Exercise goal -
Format the lines between the one holding "What do you see at coordinates (27, 197)" and the one holding "logo-icon is located", inclusive, as a JSON list of strings with one string per line, leaving out blank lines.

Given entries -
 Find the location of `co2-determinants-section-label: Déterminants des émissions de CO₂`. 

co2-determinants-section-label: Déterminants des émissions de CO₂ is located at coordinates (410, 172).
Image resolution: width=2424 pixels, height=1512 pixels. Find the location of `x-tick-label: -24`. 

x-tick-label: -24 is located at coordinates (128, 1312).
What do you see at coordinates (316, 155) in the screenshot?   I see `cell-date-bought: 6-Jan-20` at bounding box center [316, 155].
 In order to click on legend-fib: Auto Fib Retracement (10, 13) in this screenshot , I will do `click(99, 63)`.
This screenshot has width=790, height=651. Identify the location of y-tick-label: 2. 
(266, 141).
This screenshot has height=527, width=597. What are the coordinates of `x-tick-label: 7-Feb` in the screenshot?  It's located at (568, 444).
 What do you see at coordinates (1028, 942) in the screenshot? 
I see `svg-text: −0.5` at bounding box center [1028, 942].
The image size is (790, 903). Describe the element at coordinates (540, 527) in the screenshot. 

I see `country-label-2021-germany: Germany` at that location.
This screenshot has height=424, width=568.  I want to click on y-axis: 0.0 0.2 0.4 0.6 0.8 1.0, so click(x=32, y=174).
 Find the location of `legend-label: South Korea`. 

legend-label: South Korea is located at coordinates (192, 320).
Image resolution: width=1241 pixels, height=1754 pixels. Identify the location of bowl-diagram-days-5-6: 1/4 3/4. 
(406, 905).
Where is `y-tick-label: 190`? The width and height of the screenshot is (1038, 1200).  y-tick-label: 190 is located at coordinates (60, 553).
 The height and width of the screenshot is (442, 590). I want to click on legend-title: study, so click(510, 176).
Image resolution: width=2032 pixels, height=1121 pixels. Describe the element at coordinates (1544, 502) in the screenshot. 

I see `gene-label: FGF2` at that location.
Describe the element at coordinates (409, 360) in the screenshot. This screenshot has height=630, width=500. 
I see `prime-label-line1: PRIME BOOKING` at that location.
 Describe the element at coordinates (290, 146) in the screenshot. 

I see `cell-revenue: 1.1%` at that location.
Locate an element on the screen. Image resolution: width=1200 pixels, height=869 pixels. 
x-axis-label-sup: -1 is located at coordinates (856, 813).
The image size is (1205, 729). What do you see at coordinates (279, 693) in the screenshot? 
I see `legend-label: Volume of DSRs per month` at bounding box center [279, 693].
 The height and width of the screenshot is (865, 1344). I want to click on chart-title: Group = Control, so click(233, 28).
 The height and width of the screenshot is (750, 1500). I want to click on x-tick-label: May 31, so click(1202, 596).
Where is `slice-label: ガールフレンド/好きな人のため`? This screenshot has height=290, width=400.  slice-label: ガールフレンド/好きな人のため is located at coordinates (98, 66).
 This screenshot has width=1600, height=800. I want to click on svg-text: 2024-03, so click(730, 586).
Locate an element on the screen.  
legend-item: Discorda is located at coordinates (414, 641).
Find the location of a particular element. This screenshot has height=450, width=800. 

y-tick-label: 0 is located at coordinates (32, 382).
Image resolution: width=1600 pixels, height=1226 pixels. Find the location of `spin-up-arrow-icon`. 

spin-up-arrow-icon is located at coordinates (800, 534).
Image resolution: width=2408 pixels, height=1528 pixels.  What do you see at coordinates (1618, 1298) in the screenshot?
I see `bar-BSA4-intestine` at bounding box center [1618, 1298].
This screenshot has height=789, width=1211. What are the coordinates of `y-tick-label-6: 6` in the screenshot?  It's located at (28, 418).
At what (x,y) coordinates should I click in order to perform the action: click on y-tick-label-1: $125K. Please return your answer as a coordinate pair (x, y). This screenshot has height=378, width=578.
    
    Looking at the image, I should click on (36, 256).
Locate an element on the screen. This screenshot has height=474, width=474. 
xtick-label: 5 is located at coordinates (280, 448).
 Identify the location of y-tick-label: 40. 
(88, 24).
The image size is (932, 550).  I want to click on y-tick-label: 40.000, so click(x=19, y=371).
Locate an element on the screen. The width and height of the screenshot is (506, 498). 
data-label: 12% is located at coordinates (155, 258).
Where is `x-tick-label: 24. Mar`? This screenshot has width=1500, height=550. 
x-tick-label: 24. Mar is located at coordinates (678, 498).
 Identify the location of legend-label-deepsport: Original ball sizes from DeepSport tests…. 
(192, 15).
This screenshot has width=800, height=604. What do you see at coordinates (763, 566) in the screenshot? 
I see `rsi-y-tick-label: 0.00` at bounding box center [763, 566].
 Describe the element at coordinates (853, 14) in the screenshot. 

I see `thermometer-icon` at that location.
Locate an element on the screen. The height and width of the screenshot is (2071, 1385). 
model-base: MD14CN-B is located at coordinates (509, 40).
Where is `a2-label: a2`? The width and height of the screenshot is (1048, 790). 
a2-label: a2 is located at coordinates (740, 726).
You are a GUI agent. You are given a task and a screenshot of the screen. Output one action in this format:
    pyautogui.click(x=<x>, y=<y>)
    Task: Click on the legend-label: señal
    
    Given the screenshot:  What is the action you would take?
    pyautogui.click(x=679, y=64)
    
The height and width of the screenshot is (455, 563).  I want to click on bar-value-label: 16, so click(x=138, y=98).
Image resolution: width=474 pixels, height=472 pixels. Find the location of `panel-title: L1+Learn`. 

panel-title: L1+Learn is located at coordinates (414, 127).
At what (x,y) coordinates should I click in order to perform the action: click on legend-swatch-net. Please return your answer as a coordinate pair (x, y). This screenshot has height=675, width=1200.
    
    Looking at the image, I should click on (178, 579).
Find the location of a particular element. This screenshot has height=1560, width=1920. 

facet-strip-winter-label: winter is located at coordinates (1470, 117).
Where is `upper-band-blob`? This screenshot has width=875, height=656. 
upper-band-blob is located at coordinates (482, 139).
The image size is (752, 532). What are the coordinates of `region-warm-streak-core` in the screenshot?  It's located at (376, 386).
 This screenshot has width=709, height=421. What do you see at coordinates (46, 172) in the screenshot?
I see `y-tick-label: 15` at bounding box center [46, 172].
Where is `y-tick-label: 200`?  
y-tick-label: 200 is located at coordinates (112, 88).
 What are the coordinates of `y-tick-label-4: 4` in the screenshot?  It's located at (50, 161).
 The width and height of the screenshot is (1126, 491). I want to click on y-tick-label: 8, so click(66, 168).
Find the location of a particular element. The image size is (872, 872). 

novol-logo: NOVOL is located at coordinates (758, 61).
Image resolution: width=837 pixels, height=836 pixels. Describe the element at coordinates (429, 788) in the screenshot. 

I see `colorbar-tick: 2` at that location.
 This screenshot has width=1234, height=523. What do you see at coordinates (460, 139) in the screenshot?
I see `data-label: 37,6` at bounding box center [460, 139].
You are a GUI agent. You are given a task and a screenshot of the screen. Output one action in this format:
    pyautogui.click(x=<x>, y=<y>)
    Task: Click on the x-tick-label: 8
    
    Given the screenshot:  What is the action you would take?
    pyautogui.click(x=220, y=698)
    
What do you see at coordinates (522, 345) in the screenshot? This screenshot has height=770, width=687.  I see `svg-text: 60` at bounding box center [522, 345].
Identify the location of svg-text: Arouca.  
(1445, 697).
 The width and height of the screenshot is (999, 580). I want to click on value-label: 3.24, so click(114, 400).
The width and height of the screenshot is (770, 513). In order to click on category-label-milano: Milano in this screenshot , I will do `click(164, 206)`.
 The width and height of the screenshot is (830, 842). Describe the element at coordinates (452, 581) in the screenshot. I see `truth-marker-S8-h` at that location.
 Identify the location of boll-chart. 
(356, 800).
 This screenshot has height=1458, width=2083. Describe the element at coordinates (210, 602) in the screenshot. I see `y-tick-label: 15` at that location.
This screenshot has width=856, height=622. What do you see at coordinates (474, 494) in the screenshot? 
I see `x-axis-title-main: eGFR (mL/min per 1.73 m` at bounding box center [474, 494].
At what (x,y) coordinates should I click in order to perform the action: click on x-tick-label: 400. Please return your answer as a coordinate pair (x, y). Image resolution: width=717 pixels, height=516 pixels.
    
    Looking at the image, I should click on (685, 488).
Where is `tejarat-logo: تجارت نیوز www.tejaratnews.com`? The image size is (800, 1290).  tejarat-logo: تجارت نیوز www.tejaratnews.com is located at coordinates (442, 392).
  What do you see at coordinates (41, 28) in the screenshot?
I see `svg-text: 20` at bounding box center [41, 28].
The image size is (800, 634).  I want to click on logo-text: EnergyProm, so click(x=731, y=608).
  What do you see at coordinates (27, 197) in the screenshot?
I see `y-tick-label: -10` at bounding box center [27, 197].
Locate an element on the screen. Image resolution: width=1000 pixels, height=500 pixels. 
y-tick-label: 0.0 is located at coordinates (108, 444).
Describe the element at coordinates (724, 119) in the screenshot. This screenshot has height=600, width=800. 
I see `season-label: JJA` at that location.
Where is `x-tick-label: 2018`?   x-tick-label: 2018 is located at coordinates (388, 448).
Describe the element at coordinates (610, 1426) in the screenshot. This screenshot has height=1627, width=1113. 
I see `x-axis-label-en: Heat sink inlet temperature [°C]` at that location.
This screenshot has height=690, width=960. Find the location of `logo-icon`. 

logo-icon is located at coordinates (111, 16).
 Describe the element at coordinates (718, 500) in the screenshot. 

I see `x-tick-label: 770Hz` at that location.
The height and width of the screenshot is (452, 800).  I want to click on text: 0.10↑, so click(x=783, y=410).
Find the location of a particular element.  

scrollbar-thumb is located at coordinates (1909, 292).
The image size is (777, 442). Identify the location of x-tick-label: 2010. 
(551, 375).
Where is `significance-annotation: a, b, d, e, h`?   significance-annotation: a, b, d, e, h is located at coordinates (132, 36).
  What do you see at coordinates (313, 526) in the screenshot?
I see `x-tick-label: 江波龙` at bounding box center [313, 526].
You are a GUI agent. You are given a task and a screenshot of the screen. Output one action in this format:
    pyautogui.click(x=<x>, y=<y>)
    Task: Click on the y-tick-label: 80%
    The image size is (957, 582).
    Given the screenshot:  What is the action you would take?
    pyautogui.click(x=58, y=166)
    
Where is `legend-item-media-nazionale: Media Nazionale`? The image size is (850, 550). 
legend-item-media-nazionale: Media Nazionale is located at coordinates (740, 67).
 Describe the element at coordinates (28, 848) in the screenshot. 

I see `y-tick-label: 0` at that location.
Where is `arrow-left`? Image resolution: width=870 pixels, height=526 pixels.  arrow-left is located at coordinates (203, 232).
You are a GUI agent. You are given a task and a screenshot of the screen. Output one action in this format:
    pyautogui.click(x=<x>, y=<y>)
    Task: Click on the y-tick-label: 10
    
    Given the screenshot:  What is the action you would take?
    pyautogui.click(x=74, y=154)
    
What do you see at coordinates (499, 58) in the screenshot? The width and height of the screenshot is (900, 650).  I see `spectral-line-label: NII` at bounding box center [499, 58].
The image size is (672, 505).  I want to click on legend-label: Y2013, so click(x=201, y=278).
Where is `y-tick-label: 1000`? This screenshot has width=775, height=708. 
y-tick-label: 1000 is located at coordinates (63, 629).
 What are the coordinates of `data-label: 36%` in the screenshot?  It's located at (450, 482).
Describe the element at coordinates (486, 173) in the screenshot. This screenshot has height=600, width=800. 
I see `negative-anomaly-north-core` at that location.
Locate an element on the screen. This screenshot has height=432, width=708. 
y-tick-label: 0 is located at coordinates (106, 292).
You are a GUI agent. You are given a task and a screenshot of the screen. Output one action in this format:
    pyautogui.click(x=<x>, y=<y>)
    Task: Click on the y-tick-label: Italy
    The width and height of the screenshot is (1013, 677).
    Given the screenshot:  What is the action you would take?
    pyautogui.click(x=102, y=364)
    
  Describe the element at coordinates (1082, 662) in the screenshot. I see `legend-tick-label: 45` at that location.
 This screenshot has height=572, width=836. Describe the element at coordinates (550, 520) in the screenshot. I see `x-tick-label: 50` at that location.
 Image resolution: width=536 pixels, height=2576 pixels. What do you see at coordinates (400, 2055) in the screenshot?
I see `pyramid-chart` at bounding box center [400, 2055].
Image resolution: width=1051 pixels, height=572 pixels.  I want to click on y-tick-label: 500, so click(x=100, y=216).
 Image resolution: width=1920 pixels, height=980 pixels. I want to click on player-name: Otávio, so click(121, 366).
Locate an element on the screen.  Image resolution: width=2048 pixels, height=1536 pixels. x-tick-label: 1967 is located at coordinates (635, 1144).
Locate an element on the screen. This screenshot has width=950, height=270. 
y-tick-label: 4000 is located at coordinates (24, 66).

Output of the exercise -
[
  "  What do you see at coordinates (27, 197) in the screenshot?",
  "I see `y-tick-label: -10` at bounding box center [27, 197].",
  "Locate an element on the screen. Image resolution: width=1000 pixels, height=500 pixels. ",
  "y-tick-label: 0.0 is located at coordinates (108, 444).",
  "Describe the element at coordinates (724, 119) in the screenshot. This screenshot has height=600, width=800. ",
  "I see `season-label: JJA` at that location.",
  "Where is `x-tick-label: 2018`?   x-tick-label: 2018 is located at coordinates (388, 448).",
  "Describe the element at coordinates (610, 1426) in the screenshot. This screenshot has height=1627, width=1113. ",
  "I see `x-axis-label-en: Heat sink inlet temperature [°C]` at that location.",
  "This screenshot has height=690, width=960. Find the location of `logo-icon`. ",
  "logo-icon is located at coordinates (111, 16)."
]